** Opening DATA PROVIDED block **

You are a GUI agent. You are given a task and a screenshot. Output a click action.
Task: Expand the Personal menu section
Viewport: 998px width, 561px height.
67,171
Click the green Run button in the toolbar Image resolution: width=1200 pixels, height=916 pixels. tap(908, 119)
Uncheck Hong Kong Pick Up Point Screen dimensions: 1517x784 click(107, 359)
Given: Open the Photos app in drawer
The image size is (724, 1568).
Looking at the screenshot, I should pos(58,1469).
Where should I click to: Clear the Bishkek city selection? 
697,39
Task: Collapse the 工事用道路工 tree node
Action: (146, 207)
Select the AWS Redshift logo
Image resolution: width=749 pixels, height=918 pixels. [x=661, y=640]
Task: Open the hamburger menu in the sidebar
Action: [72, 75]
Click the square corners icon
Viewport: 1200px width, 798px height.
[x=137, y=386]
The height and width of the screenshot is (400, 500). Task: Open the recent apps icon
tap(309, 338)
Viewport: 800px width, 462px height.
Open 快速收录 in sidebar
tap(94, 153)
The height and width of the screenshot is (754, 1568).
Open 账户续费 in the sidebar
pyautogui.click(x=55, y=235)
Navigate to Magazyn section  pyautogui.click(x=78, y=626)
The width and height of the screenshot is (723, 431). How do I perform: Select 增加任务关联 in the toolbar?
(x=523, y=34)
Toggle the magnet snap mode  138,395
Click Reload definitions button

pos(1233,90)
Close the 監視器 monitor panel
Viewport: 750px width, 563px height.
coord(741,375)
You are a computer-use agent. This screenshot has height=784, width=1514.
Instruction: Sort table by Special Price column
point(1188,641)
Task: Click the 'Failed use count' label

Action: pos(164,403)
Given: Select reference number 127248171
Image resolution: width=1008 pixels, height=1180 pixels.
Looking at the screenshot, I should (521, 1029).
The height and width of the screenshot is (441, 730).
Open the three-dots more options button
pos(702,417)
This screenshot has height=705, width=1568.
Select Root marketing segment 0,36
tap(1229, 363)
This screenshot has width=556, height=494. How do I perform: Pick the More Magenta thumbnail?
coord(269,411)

** Closing DATA PROVIDED block **

# WHAT YOU SHOULD DO
Find and copy each line above holding "section".

# ANSWER FOR THE TASK
Task: Expand the Personal menu section
Navigate to Magazyn section  pyautogui.click(x=78, y=626)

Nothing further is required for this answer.